Data sourced from Kaggle, specifically the dataset titled Solar Power Generation Data provided by Aditya Raj Agrawal, offers empirical insights into these degradation effects. The dataset, registered in May 2020, includes solar power generation data for a specific plant collected at 15-minute intervals over a 34-day period.
The DC and AC power outputs are illustrated in
Figure 2, while
Figure 3 presents the irradiation levels alongside module and ambient temperatures. Notably, periods during which parameter values exhibit declines indicative of degradation in the photovoltaic system are highlighted in red, providing a visual representation of the correlation between temperature fluctuations and performance degradation.
4. Selection of Degradation Models
In the field of modeling degradation in photovoltaic systems, the choice of appropriate models is crucial in understanding and predicting the performance of these systems over time [
73]. The selection of models at different levels, including basic, mid-advanced, and advanced methods, is essential to capture the diverse degradation patterns observed in photovoltaic systems [
74]. The available data for photovoltaics analysis, such as DC power, AC power, ambient temperature, module temperature, and irradiation over time, presents a rich source of information for model development and validation.
The basic models for degradation estimation in photovoltaic systems include linear, quadratic, and Poisson regression. These models are tailored to align with the fundamental presumptions underpinning the data and the observed degradation patterns [
75]. They are well-suited for capturing both linear and non-linear relationships between input characteristics and the target variables, providing a foundational understanding of degradation processes in photovoltaic systems.
Moving to the mid-advanced level, the selection includes the Weibull Model, linear model, generalized linear model (GLM), and hierarchical generalized linear model (HGLM) [
75]. These methods are chosen based on their ability to capture more complex degradation patterns [
76]. The flexibility of the Weibull model, the non-linear capabilities of GLMs, and the suitability of HGLMs for capturing hierarchical structures and dependencies in degradation data make them appropriate choices for mid-advanced degradation estimation.

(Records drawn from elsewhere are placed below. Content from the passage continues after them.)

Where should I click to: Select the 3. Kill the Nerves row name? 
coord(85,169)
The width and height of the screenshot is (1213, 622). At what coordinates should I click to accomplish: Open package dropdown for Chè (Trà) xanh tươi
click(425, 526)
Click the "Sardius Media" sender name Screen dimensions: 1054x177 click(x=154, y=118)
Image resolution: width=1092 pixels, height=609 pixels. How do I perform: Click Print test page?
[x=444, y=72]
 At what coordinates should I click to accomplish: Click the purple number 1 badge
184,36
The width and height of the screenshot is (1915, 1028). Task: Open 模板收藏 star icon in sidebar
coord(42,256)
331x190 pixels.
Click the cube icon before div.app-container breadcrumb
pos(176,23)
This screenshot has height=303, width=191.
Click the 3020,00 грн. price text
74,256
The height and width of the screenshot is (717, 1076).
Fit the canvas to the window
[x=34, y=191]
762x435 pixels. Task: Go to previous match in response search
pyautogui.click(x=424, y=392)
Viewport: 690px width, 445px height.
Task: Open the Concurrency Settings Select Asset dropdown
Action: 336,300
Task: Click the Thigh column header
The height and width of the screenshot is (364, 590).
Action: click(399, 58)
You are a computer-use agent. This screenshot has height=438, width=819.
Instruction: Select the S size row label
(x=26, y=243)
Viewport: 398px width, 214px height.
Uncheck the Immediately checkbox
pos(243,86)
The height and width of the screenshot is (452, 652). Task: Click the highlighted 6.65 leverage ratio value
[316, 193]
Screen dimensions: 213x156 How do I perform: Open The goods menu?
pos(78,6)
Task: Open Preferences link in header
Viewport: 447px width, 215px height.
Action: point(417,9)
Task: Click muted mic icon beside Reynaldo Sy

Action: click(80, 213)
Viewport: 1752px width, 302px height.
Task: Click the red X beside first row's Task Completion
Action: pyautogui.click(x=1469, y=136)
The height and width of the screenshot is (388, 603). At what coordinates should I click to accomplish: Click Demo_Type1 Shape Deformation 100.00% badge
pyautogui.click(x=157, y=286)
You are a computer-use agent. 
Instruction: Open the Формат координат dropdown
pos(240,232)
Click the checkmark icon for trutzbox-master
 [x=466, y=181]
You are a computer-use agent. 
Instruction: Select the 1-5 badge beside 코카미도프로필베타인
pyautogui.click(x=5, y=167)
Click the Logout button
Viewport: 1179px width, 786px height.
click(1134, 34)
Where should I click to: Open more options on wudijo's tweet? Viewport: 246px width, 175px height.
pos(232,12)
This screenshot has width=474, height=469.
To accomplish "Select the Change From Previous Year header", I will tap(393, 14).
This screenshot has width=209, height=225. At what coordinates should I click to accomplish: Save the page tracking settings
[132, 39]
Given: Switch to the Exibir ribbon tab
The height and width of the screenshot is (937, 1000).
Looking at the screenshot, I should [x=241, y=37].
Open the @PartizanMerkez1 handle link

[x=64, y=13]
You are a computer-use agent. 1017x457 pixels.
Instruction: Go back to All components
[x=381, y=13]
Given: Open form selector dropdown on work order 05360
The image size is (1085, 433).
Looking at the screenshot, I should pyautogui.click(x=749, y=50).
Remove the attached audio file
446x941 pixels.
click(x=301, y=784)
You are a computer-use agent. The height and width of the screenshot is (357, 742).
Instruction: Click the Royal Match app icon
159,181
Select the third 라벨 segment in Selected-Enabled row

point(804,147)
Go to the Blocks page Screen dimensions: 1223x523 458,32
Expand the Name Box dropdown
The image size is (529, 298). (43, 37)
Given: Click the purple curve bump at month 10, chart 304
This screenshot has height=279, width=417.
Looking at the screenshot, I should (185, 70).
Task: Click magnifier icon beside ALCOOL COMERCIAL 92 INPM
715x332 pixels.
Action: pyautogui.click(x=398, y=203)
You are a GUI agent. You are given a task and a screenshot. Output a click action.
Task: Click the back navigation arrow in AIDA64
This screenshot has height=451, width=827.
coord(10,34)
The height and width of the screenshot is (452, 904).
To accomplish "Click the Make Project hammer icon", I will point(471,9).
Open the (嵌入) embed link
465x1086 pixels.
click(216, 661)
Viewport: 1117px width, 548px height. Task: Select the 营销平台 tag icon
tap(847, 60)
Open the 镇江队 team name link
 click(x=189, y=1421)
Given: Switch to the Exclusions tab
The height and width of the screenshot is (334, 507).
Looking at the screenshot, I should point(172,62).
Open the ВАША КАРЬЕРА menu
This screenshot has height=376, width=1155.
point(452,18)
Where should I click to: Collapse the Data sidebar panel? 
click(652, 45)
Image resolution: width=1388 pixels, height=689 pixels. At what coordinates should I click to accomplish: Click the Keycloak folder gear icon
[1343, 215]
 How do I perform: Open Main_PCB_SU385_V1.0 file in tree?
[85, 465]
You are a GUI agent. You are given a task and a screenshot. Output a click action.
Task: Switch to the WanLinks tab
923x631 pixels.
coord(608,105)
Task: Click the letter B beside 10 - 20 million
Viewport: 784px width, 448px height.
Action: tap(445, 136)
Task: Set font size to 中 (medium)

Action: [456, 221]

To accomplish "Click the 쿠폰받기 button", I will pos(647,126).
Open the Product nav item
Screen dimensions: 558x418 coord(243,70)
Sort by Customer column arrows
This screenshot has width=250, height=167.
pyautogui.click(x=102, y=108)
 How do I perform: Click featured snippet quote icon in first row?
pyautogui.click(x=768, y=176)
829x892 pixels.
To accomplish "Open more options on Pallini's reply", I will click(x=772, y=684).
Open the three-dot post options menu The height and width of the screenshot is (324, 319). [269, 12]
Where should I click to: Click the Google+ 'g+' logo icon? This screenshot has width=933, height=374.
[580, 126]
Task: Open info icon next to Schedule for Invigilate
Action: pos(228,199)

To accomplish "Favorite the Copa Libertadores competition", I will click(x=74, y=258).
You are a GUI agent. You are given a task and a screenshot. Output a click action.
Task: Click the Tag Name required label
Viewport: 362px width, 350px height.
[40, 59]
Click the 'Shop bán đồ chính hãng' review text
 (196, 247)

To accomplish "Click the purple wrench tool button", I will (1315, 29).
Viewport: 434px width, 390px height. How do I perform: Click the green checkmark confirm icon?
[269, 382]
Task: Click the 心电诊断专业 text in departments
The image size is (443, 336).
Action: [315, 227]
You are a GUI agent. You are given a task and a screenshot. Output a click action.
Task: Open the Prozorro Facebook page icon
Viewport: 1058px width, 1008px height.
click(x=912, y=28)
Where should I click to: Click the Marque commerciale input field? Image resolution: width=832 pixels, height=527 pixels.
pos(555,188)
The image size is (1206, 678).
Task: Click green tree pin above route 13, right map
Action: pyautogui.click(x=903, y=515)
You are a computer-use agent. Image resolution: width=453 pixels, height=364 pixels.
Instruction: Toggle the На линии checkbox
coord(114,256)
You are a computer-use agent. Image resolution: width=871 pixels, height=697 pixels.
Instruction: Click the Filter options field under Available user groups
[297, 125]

At the advanced level, the chosen methods involve MCMC RStan Sampling and MCMC
brms Sampling of the linear model, GLM, and HGLM. These advanced techniques are justified based on the need to address complex degradation patterns and to ensure a more sophisticated approach to parameter estimation [
77]. The MCMC sampling techniques provide a robust framework for estimating the parameters of the selected models, aligning with the critical aspect of model selection in machine learning and the need to choose a suitable model for the problem and the dataset at hand.
4.1. Basic Models
The selection of basic models such as linear, quadratic, and Poisson regression for degradation estimation in PV systems aligns with the fundamental presumptions underpinning the data and the issue [
78]. These models are consistent with the simple degradation patterns observed in PV systems and are well-suited for capturing linear and non-linear relationships between input characteristics and the target variable [
76]. The use of these basic models is in line with the principle of recognizing the presumptions that various models make and ensuring that the chosen model is consistent with these presumptions.
4.1.1. Linear Regression
Bayesian linear regression is a form of conditional modeling where the mean of one variable is expressed as a linear combination of other variables [
79]. The primary objective is to obtain the regression coefficients’ posterior probability and enable out-of-sample regression prediction.
The Bayesian approach involves supplementing the data with additional information to derive more accurate predictions and account for data uncertainty [
67]. It also incorporates prior knowledge to provide more precise estimates of the data.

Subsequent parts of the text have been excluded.